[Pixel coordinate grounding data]
# # #

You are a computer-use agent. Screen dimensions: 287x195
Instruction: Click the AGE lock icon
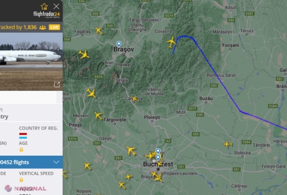pyautogui.click(x=21, y=150)
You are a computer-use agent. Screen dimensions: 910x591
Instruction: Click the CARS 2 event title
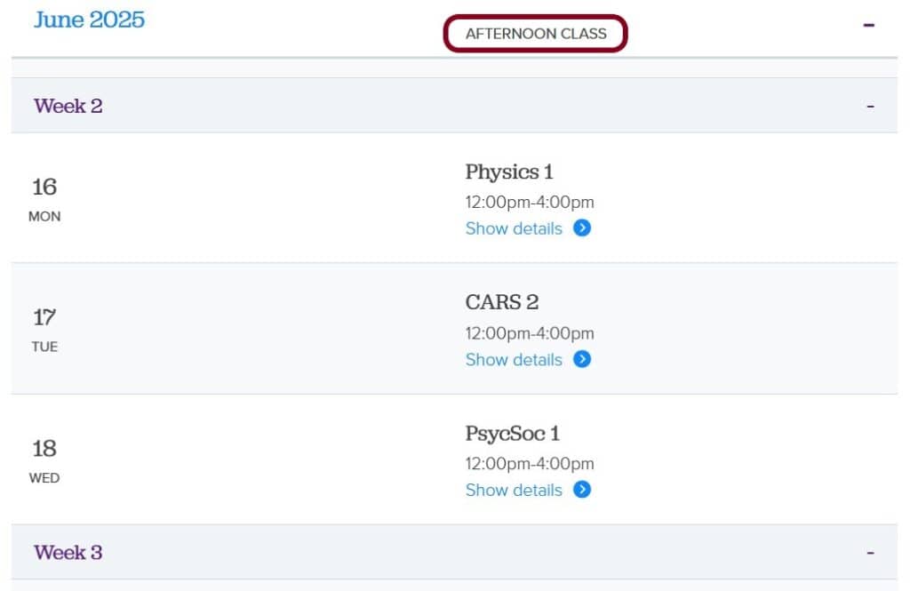502,302
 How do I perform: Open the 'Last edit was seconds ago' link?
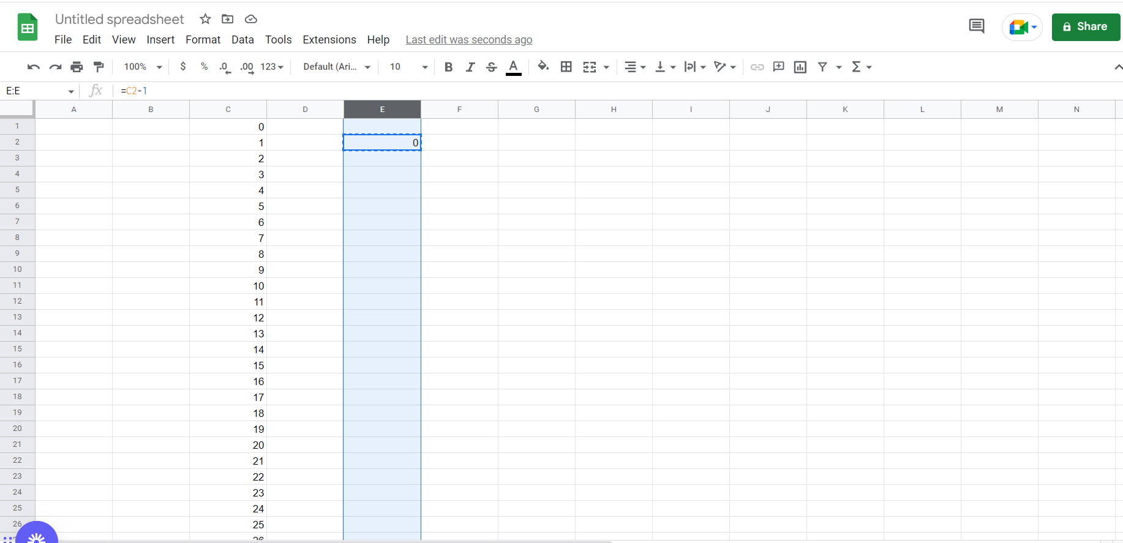(x=468, y=40)
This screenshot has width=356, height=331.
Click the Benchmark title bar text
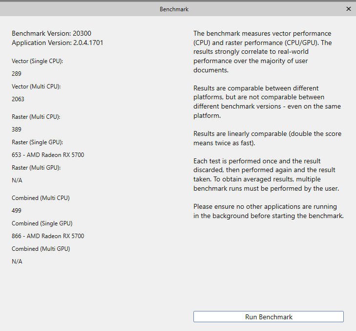coord(174,9)
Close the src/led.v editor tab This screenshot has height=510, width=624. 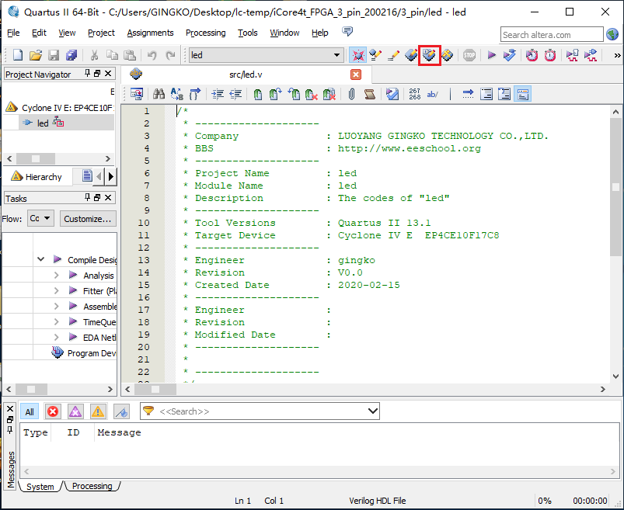(356, 75)
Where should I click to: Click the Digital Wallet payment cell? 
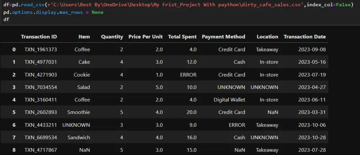[x=229, y=100]
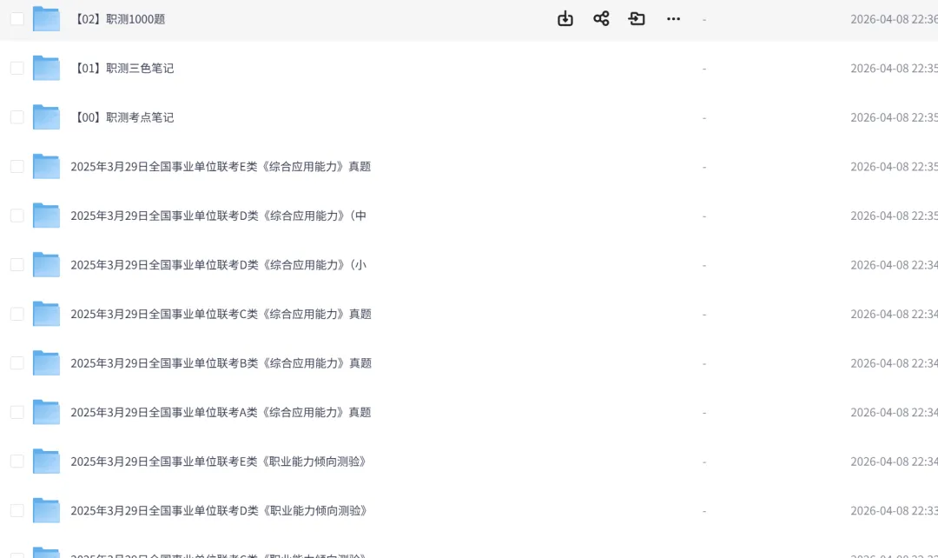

# # #

Bring together each line above where the string "agent" turns up.

# THE COMPLETED TASK
You are a computer-use agent. Screen dimensions: 287x195
You are a computer-use agent. Screen dimensions: 910x591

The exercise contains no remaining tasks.